Stored records

Content starts

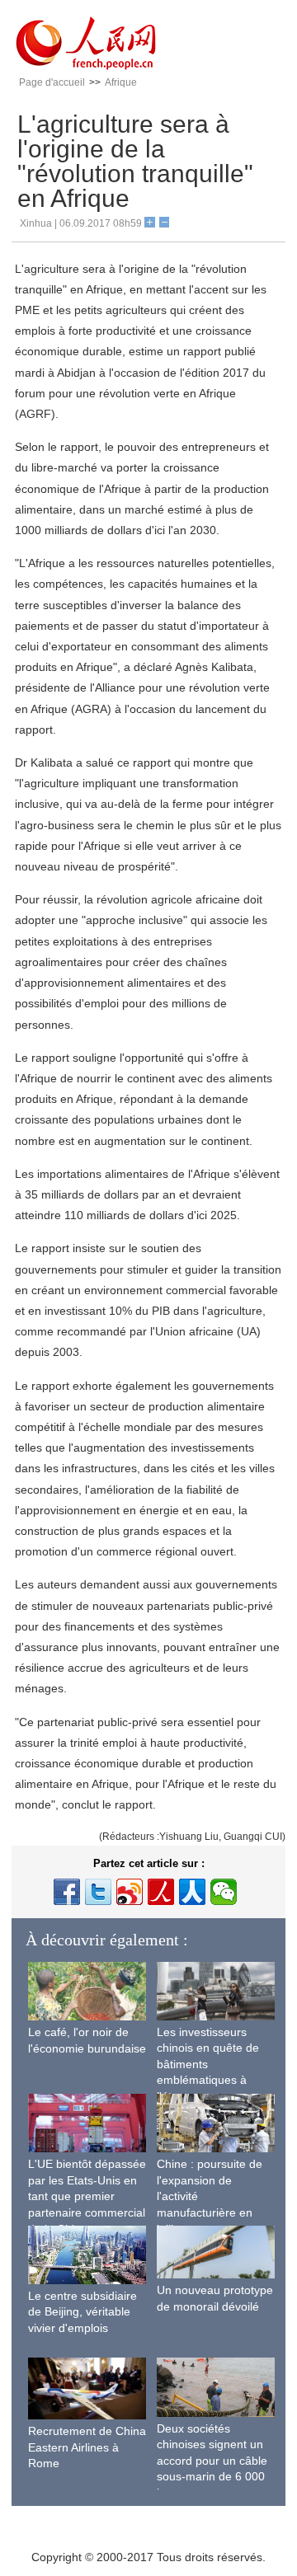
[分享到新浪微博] (129, 1892)
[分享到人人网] (192, 1892)
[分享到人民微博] (161, 1892)
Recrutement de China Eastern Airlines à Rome (87, 2447)
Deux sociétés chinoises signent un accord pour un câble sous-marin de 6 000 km (212, 2460)
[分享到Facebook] (67, 1892)
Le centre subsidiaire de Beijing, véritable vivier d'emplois (82, 2311)
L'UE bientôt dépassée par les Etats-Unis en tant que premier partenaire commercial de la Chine (87, 2196)
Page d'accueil (52, 82)
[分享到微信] (223, 1892)
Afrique (121, 82)
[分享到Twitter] (98, 1892)
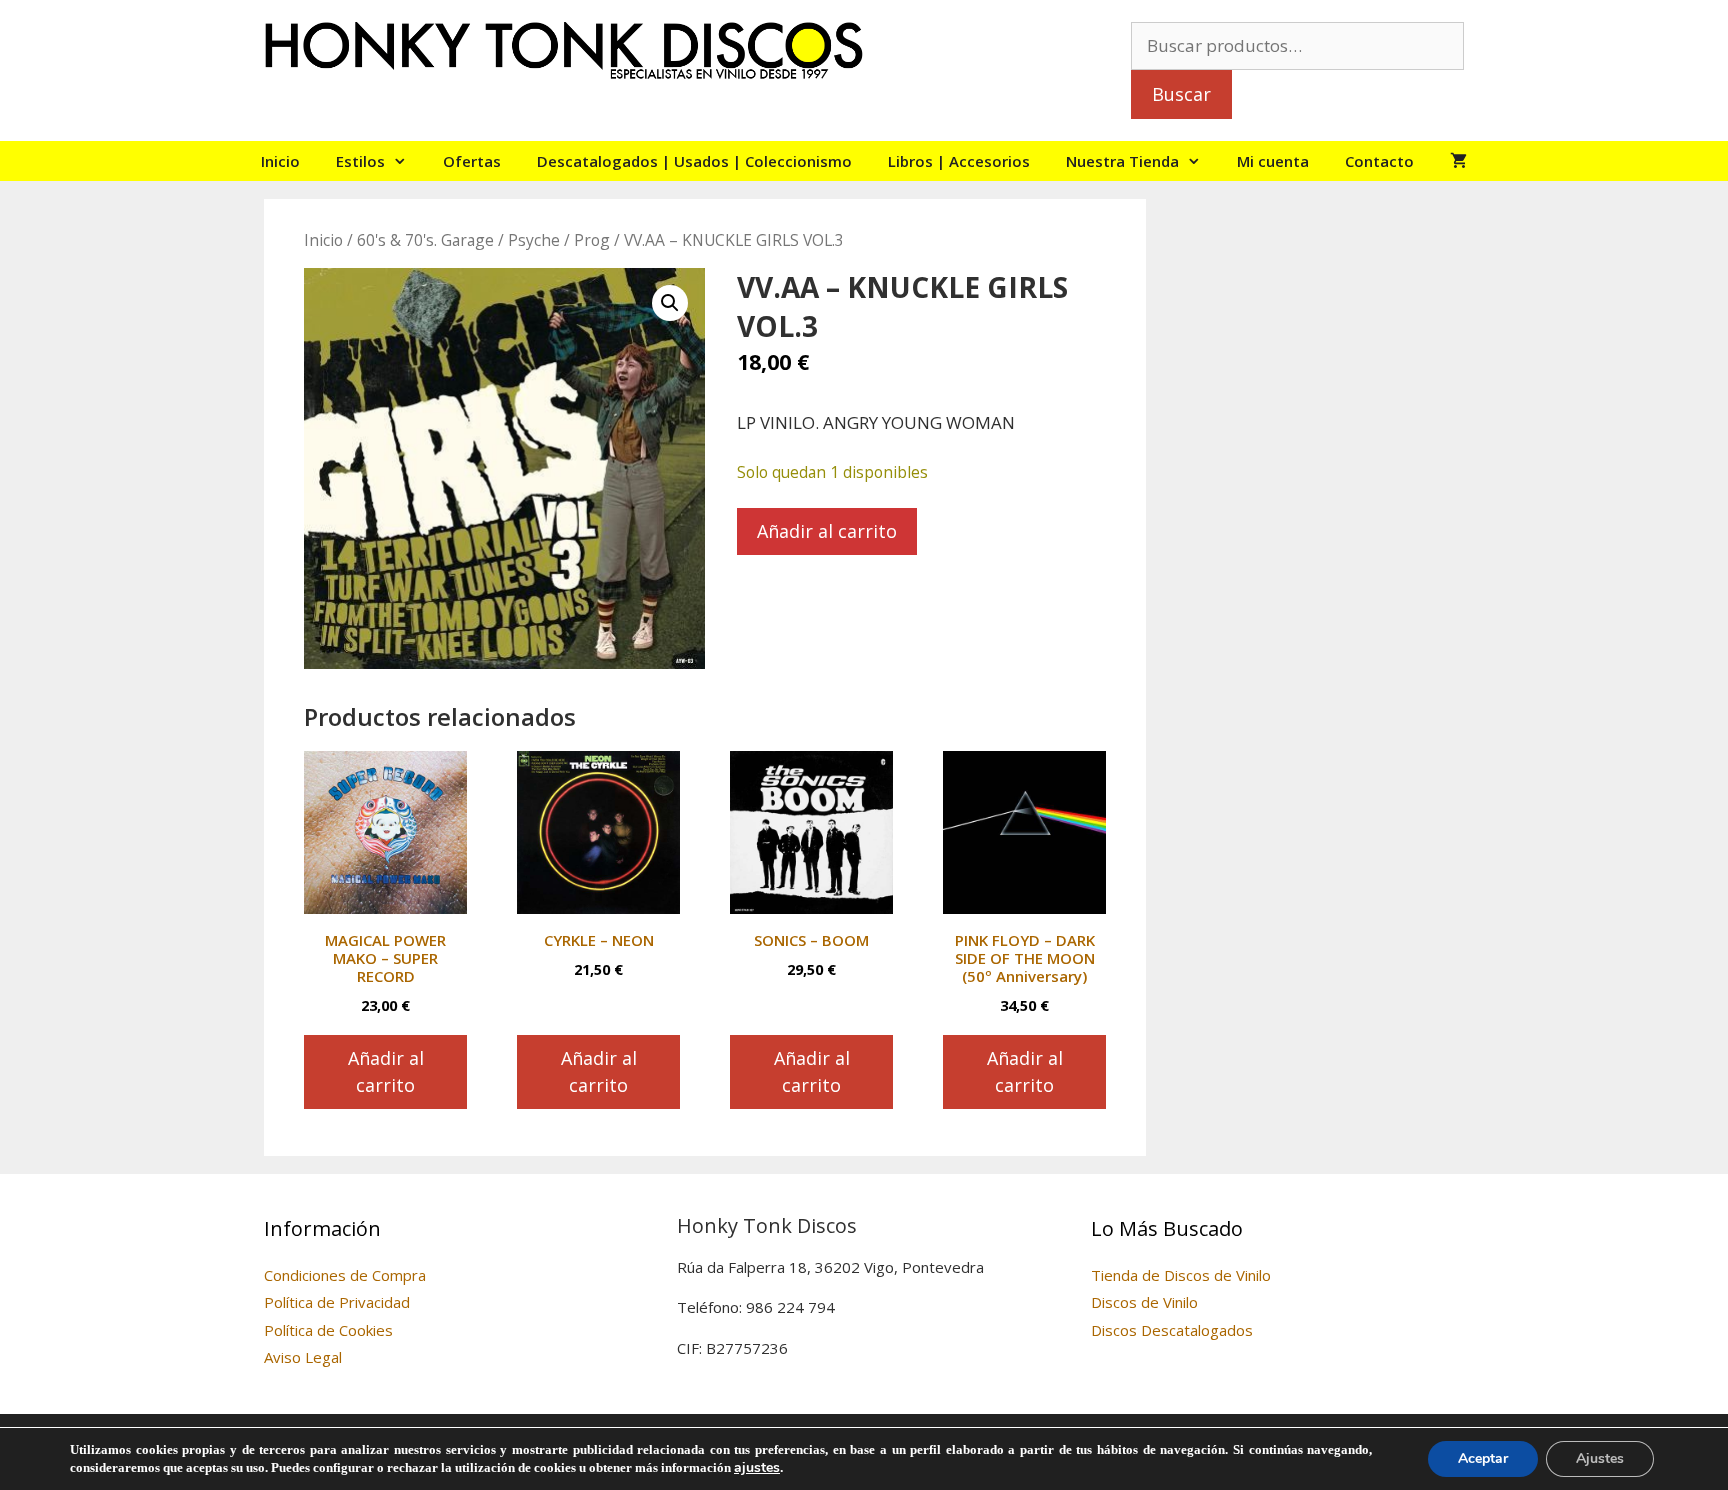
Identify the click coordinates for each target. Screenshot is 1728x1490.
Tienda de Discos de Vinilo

Content ends

Exercise aim:
Output each record verbatim, but skip anything that is a picture.

Answer to this exercise:
[分享到新浪微博] (129, 1892)
[分享到人人网] (192, 1892)
[分享到人民微博] (161, 1892)
Recrutement de China Eastern Airlines à Rome (87, 2447)
Deux sociétés chinoises signent un accord pour un câble sous-marin de 6 000 km (212, 2460)
[分享到Facebook] (67, 1892)
Le centre subsidiaire de Beijing, véritable vivier d'emplois (82, 2311)
L'UE bientôt dépassée par les Etats-Unis en tant que premier partenaire commercial de la Chine (87, 2196)
Page d'accueil (52, 82)
[分享到微信] (223, 1892)
Afrique (121, 82)
[分享到Twitter] (98, 1892)
Identify the click coordinates for each target. Screenshot is 1728x1490.
Tienda de Discos de Vinilo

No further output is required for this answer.